For the last phase, it is additionally considered whether the handling process has been completed properly. The reward is calculated by

r = r_{E} + r_{C},

(4)

where

r_{C}

is the cycle reward which is set to 1 in case of a success and to –10 in case of failure. This enables to not consider the previous energy savings isolated but also their contribution to the process failure. If the package is lost in Phase 1 or Phase 2, the reward is directly set to zero for the respective phase. The state representations that were determined experimentally by the created trajectories and the proposed method for extraction of the acceleration features introduced in Figure 6, as well as the corresponding reference air consumption values for each trajectory (given in liters), are summarized in Table 1.

2.3. Design and Conduction of Experiments

Two experimental studies were designed and conducted in order to evaluate the capability of the DQA to reduce the energy consumption of the introduced use case. The first objective is to train an agent isolated for each trajectory. Hence, all 18 trajectories were implemented as subprograms in the robot control system and then executed in a main program accessed via indices. For the first experiment, 700 repetitions were planned for each trajectory. The indices were shuffled for randomization. In total, 12,600 repetitions were conducted in a duration of about 34 h. The E-Greedy algorithm with an exploration decay rate of ε = 0.999 was applied to initially ensure a sufficiently strong exploration behavior. In comparison to the Greedy algorithm, E-Greedy balances exploration and exploitation by means of the exploration decay rate. This means that at a probability of ε, a set of random actions is selected which is different from the action set that was selected by the DQA. Over time, this randomness decays since in each n-th episode, the probability for a random action set accounts for εⁿ (with ε_min = 0.01).

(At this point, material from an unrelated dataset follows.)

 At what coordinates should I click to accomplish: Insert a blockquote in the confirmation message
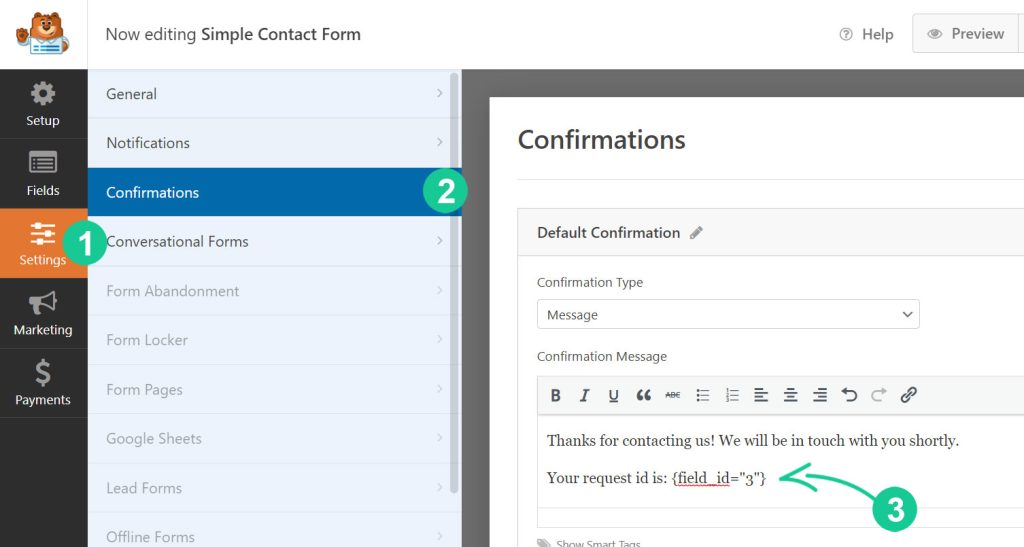point(644,395)
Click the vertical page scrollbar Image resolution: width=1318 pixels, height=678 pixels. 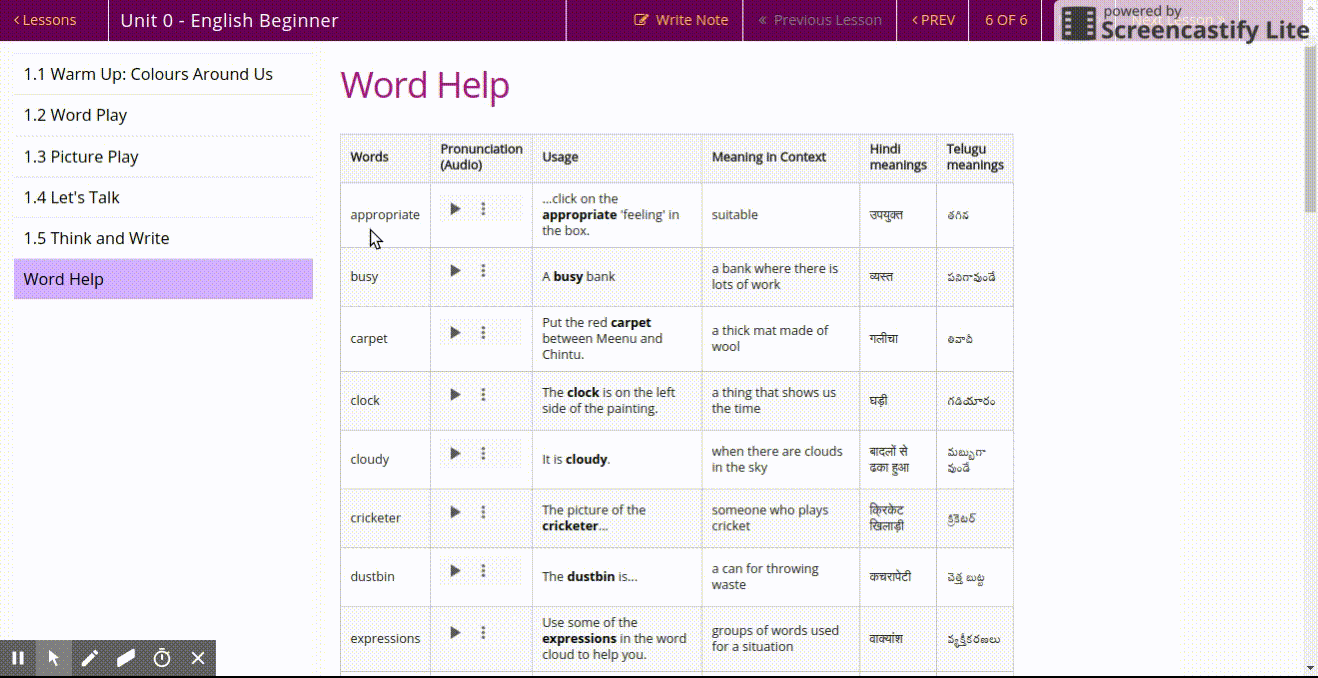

The second experiment aims to evaluate the generalization capabilities of the DQA. The underlying idea is to train the DQA with data from 15 out of 18 trajectories (training data) in a total of 10,000 repetitions, again with ε = 0.999. Subsequently, the so-trained neural network is re-used as pre-trained DQA and applied to the remaining three trajectories (test data), that are so far unknown to the DQA, and trained with the acquired data. For 2000 additional repetitions, the exploration decay rate is set to ε = 0. For this second experiment, a 6-fold cross validation was planned in order to compare the generalization results for different combinations of training and test data sets. Since the trajectories have been generated by varying six different paths by three different values for the program override, three categories of trajectories are available: slow, medium, and fast. For selecting indices for the cross validation, it was ensured that the test indices contain exactly one of each category. Table 2 assigns the trajectories to the respective categories.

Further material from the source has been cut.